In late May 2007, a couple of days after Helsinki, the phone rang for the dumpteenth ( sic) time. Happily it was not another reporter, but the great Brendan Graham, the most successful Irish songwriter at Eurovision. He began immediately to tell me about the first time he qualified, in 1976, when the contest was staged in The Hague. The song was called When; the singer was Red Hurley. The Brotherhood of Manwon that year for the UK, with Save Your Kisses For Me. Ireland came 10th out of 15 countries. Brendan described how he felt at the time, simultaneously describing how I was feeling at that moment. He talked about the deflation of the aftermath and the long journey home. Finally, he described how, when he reached his house, he dropped his bags in the hallway and went in to the piano and stayed there until he had written another song. "Write another song, John," he said, and rung off.
So, myself and my childhood friend Tommy Moran wrote another song. Actually, we wrote 40 other songs, but the song we wrote straightaway was called Baby, Let Me Buy You a Drink, recorded by Sinéad O'Connor for the Wells for Zoe fundraiser album, Water For Life, which cheered us up a little.
Our song for Eurosong 2010 is called Does Heaven Need Much More?It's a song about eternity and whether it can be much better than sex.
People ask me: Why do I want to go again? Because the Eurovison is there, and because I find it interesting. It’s a puzzle and a challenge, with high risks and the slimmest possibility of glory.
I like writing songs, and I know we’re getting better at it. In 2007, because Dervish had already been chosen as Ireland’s performers, we had to write a folk song. This year we got to enter a pop song.

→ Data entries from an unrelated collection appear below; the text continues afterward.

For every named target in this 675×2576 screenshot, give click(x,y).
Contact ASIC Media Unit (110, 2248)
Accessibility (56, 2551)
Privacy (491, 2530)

On paper, as of this moment, we have a one-in-five chance of qualifying again. We are blessed that our song is to be sung by Leanne Moore, winner of the 2008 You're A Starcontest. Watching her in that competition, I saw a quality you very rarely encounter in pop performers. Greil Marcus, writing about Elvis, captured it by observing that Presley had "a capacity for affection that was all but superhuman", and Leanne has something of this about her. She possesses a song and breathes herself into it, so that the listener enters the song's meaning rather than glancing off its surface.
There are few things in life as interesting as writing pop songs. This is partly, I think, because, when you're doing it right, you're not actually "creating" but acting as a receiver for something that's already written in the spheres. John Lennon talked about the arrival of a great song as being like the apple falling on Newton's head. No matter how often the quarry slips away, there is always the possibility that the next one may be better than Smoke Gets in Your Eyes.

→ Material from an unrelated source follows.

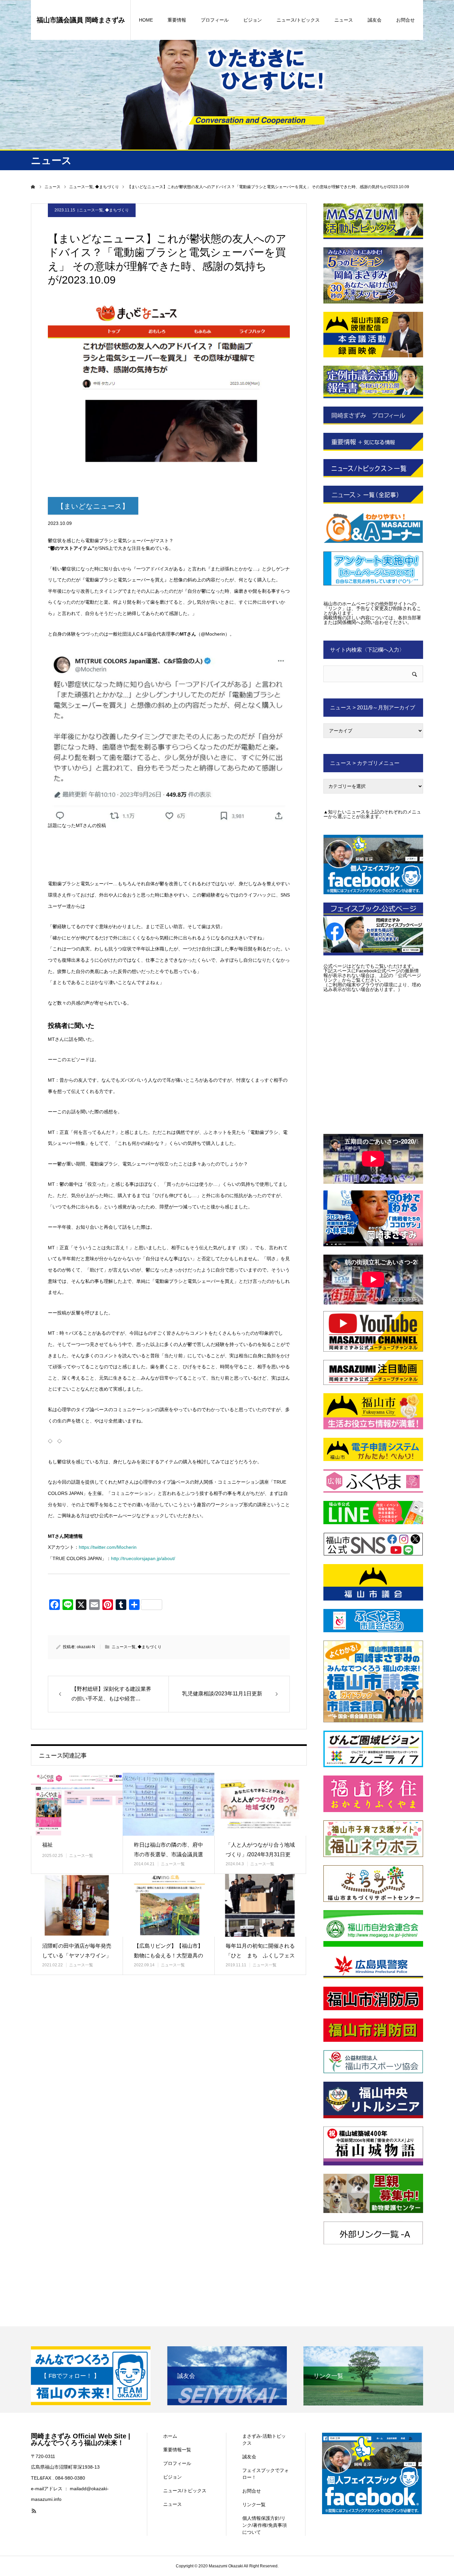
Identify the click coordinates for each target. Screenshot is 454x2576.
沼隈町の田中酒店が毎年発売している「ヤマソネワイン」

The best songs sound like something nobody's written before, but also seem like they always existed. And the best book about pop music is by Paul Morley: Words and Music: a History of Pop in the Shape of a City(Bloomsbury 2003).
Using as an illustration the Kylie Minogue song Can't Get You Out of My Head, Morley argues that a pop song, to succeed, must have unlimited ambition. It is, he insists, a thing of deep, deepening mystery, which seeks to communicate "millions of unique things about the unlimited worlds of love and lust". Its theme, always, is: "how everyday life and love are a shifting set of compromises between the ordinary and the extraordinary". The best pop songs offer an irresistible reflection of these compromises, bringing the mundane and the transcendent together in one time-capsule.
Does Heaven Need Much More?has all these ambitions. It is a giddy pop song about emotions fast and slow, while also, quite unselfconsciously, speculating about infinity and the meaning of existence. "A great pop song about love," write Morley, "should try to define what it is to feel love for someone else, and should imply how that love will one day come to an end, one way or another, so there is a kind of melancholy lacing the joy; and the song should achieve this in a way that means when you listen to it you can't get it out of your head".
For me, the biggest puzzle is why everyone doesn’t want to do it.